Já está claro que as instituições não buscam o que alguns denominam um "compromisso honroso". Tal "compromisso honroso" não pode se basear de nenhuma maneira em privatizações e novas cargas para as classes populares e desde já que não podem existir sem que se coloque um fim verdadeiro na austeridade, sem uma reestruturação da (a maior parte da) dívida e sem um aporte suficiente de liquidez para revitalizar a economia.

O que insistentemente buscam os círculos dirigente da UE, o BCE e o FMI nos últimos quatro meses é estrangular a economia, tirando até o ultimo euro das arcas do país e empurrando o governo "desprotegido" à submissão total e a uma humilhação que sirva de exemplo. Esta tática dos sócios da União Europeia também se colocou de manifesto na cúpula de Riga. O governo não tem outra opção que contra-atacar com um plano alternativo baseado nas promessas pré eleitorais de Syriza e nos anúncios programáticos do governo. É preciso colocar imediatamente em pratica as seguintes medidas:

  • Nacionalização imediata dos bancos com todas as medidas de acompanhamento necessárias para assegurar que opere segundo critérios de transparência e produtividade e em prol do desenvolvimento e do bem estar social.
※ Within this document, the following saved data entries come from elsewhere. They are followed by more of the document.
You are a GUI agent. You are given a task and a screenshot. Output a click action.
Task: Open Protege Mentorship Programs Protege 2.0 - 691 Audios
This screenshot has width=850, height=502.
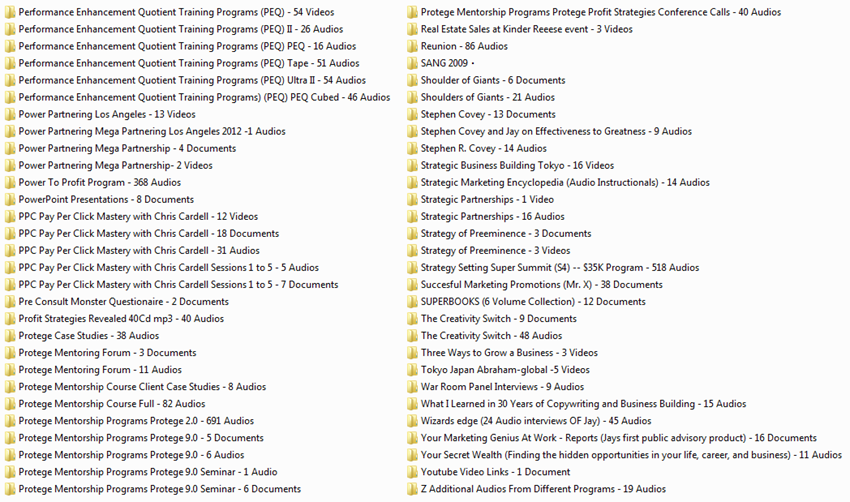(135, 421)
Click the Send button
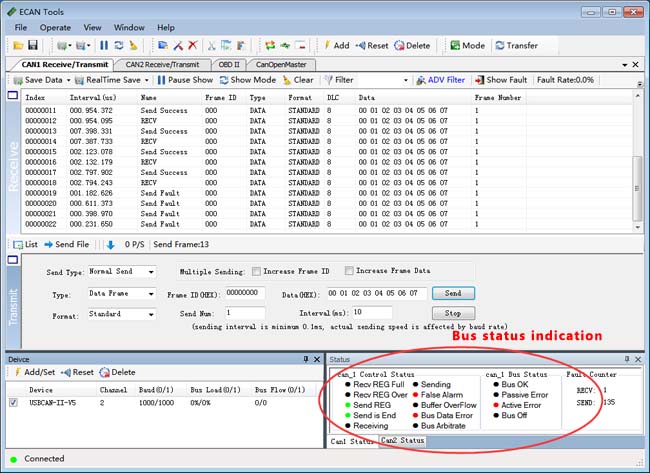This screenshot has width=650, height=473. [453, 293]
  • Estabelecimento da legalidade democrática e da transparência nos meios de comunicação dominantes, junto com um controle substancial de seus compromissos de crédito.
  • Eliminação imediata de toda rede protetora da corrupta oligarquia do país.
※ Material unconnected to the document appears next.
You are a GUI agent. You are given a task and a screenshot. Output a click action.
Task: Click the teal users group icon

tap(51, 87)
  • Suspensão dos privilégios, ajustes preferenciais e da imunidade dos grandes interesses econômicos.
  • Tributação substancial da riqueza e das grandes propriedades imobiliárias, assim como das rendas mais elevadas e dos grandes benefícios empresariais.
  • Reintrodução imediata e completa, assim como sua garantia e aplicação pratica, da legislação do trabalho e dos direitos sindicais.
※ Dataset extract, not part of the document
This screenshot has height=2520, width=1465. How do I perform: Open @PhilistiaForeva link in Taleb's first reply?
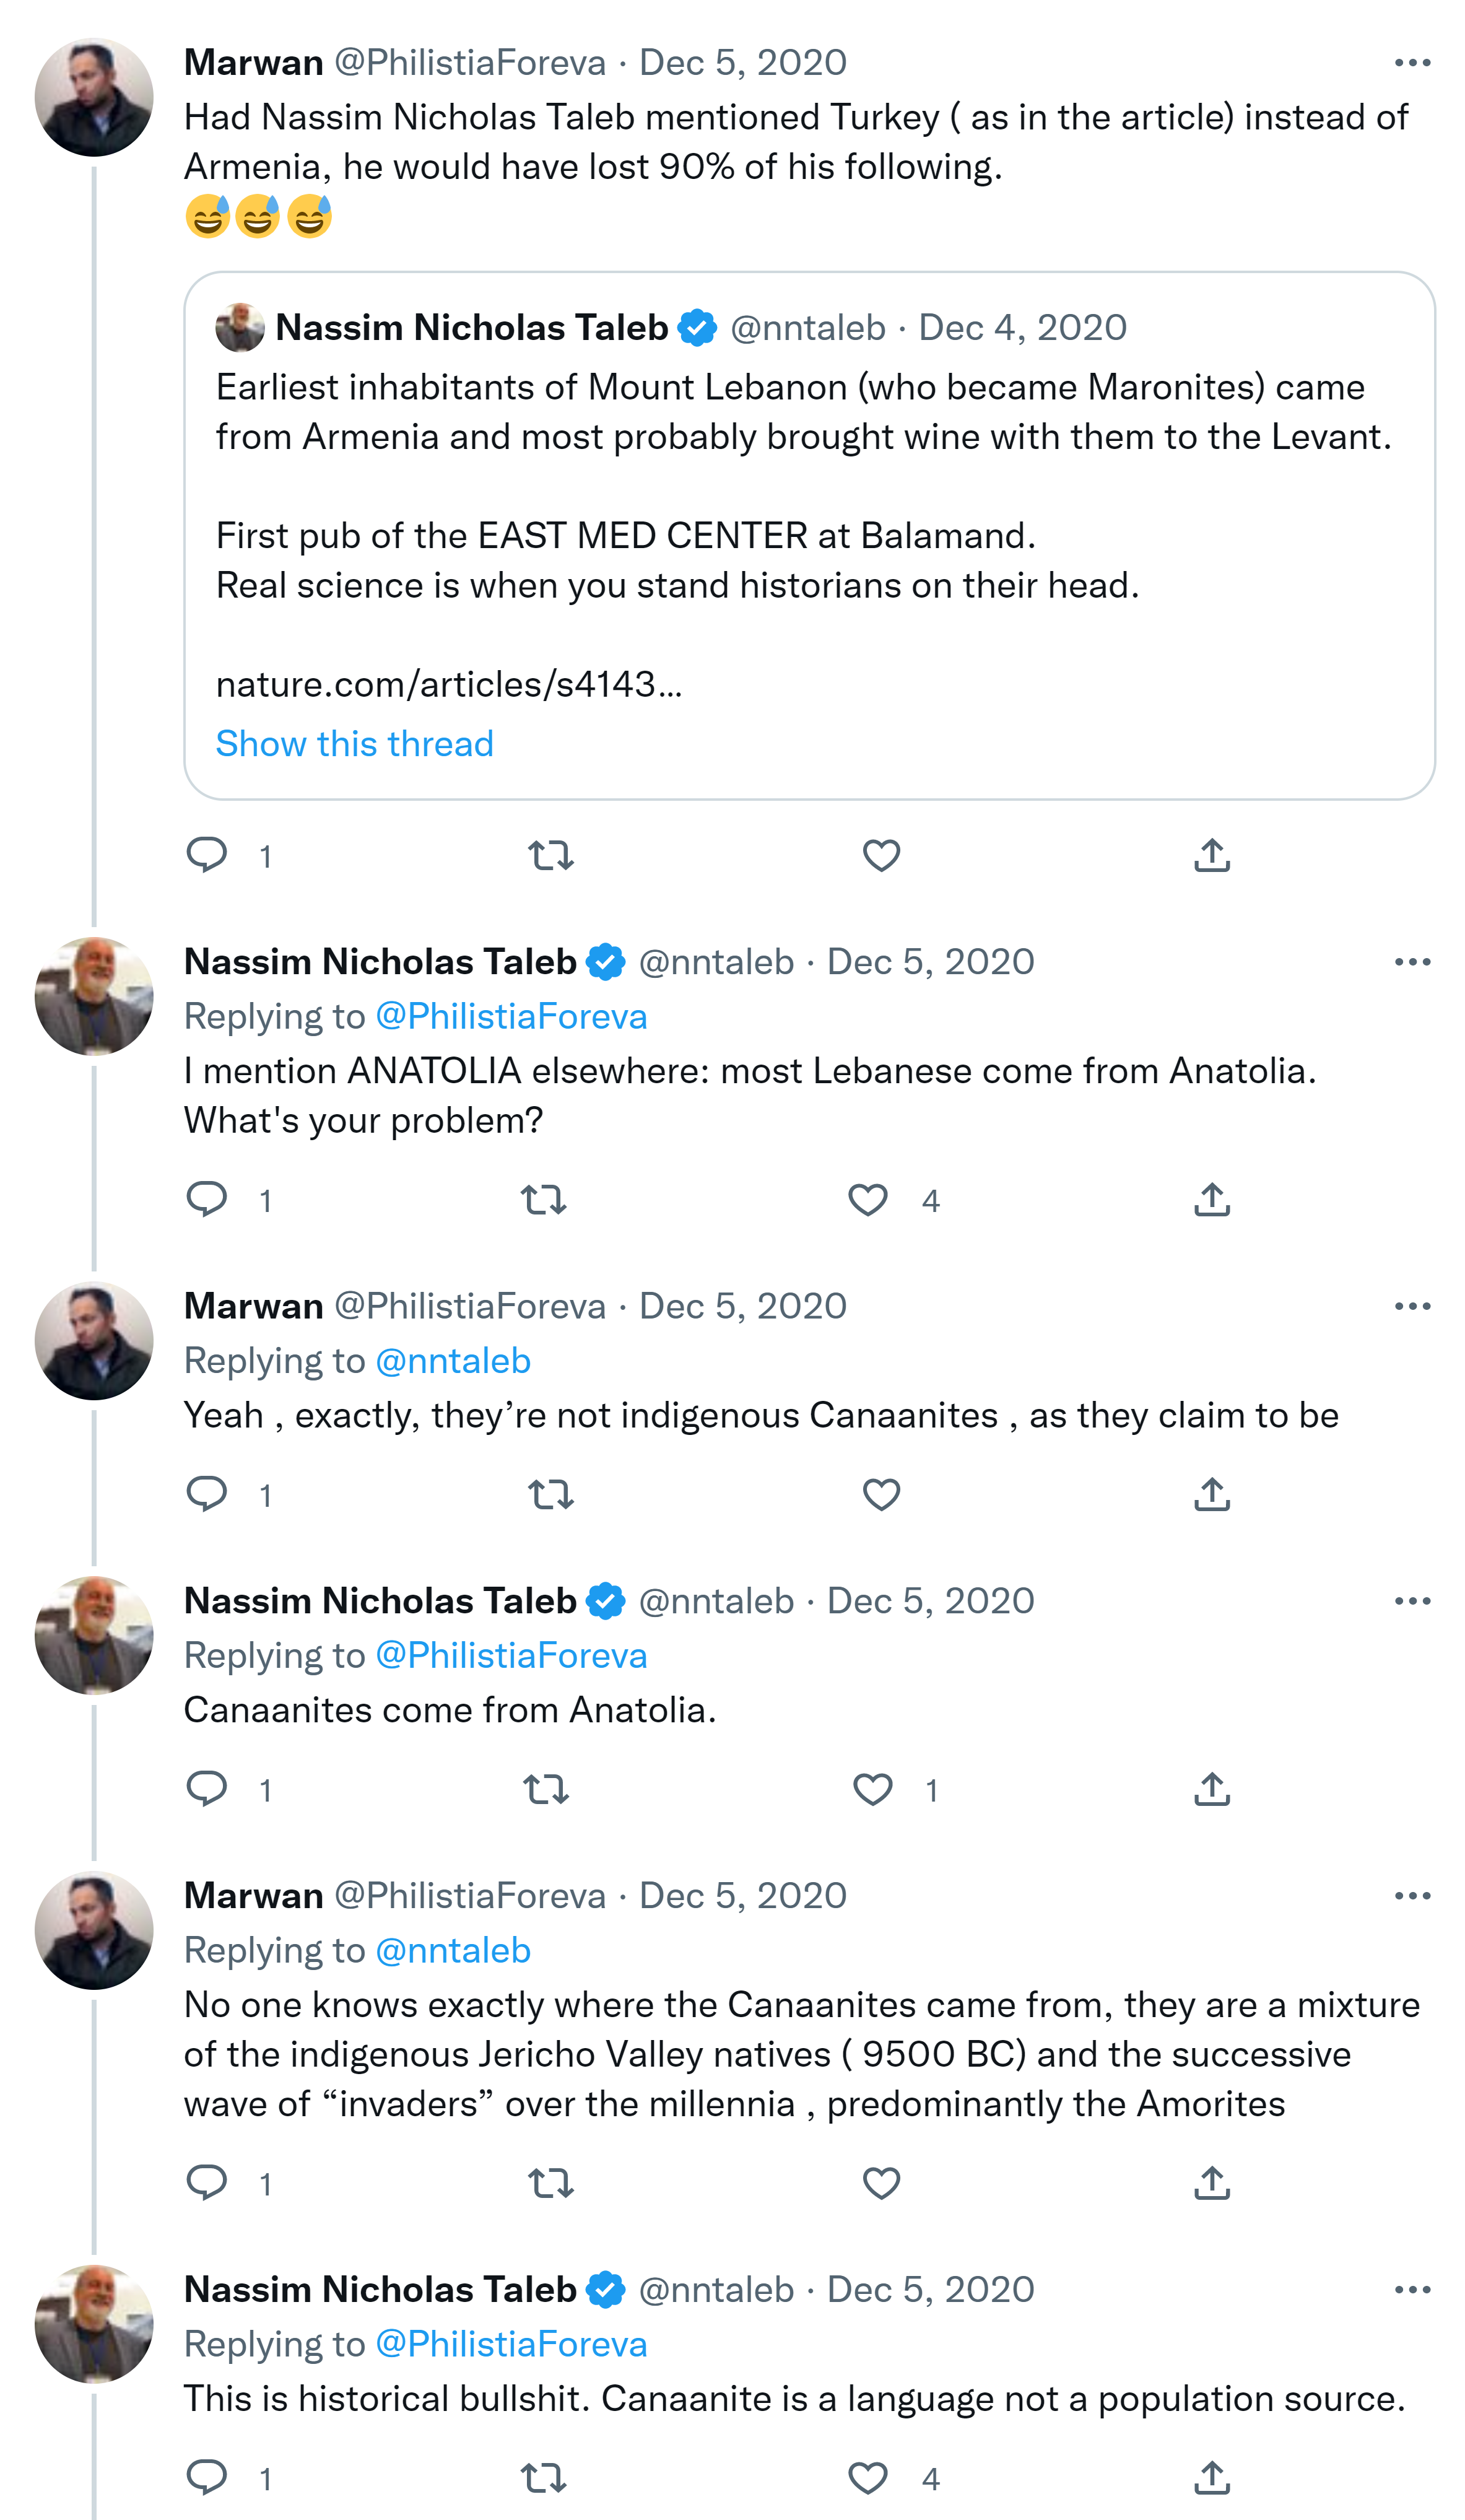point(511,1016)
O governo tem que contrapor decididamente a propaganda dos círculos dirigentes que aterroriza a população com anúncios catastrofistas em caso de não pagamento da dívida e de uma eventual saída da eurozona. A maior catástrofe que pode ocorrer ao país seria a imposição de um novo memorando em uma forma ou outra e a continuidade da aplicação dos memorandos anteriores. É preciso evitar esta perspectiva com todos os meios e sacrifícios necessários. Qualquer solução alternativa a favor de uma política progressista frente aos memorandos inclui antes de mais nada a suspensão do pagamento da dívida. Apesar de todas as dificuldades que lhe compõe, esta é de longe a melhor opção, pois oferece ao país esperança e perspectiva de futuro.

Se as "instituições" seguem com sua política de chantagem nos próximos dias, o governo tem a obrigação de declarar sem rodeios, a partir desde mesmo momento, que não vai tirar as economias do povo grego, que não irá pagar a próxima parcela do vencimento do FMI e que se propõe impulsar soluções alternativas a situação do país no plano econômico, social, político e estratégico que garantam a aplicação de seu programa.